__Information supplied__.
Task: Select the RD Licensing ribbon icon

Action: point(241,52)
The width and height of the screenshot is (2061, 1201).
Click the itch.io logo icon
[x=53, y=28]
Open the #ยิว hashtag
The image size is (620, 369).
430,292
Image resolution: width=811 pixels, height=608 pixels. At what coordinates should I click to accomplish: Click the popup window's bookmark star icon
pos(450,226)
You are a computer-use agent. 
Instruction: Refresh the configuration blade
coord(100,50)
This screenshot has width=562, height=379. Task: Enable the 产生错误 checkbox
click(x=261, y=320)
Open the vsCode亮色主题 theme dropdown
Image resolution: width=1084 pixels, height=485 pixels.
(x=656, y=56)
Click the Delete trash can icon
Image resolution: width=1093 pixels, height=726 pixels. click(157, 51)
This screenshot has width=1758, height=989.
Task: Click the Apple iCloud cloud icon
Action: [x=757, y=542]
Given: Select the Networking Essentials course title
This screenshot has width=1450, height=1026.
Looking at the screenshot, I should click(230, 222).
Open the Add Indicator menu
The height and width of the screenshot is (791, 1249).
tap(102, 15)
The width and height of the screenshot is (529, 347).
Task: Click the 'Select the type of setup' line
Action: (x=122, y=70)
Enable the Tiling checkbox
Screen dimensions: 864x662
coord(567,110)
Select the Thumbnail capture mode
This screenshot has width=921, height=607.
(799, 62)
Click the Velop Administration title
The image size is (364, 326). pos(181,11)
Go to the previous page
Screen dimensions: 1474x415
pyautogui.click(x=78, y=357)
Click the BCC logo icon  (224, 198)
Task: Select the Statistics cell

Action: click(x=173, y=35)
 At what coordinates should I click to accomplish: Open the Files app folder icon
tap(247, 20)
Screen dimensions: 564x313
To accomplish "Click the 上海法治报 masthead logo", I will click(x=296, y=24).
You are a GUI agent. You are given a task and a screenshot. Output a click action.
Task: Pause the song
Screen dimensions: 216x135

__Aim of the exercise__. Rewrite the records from the line with "At what coordinates should I click to accomplish: Open" through the end of the records, both ends included, with the requests left unchanged. Multiply every coordinate in the answers by 2.45 and round each to a whole number, with halves rounded up.

__Problem solution__.
 At what coordinates should I click to accomplish: Open the Files app folder icon
tap(605, 49)
Screen dimensions: 564x313
To accomplish "Click the 上海法治报 masthead logo", I will click(x=725, y=59).
You are a GUI agent. You are given a task and a screenshot. Output a click action.
Task: Pause the song
Screen dimensions: 216x135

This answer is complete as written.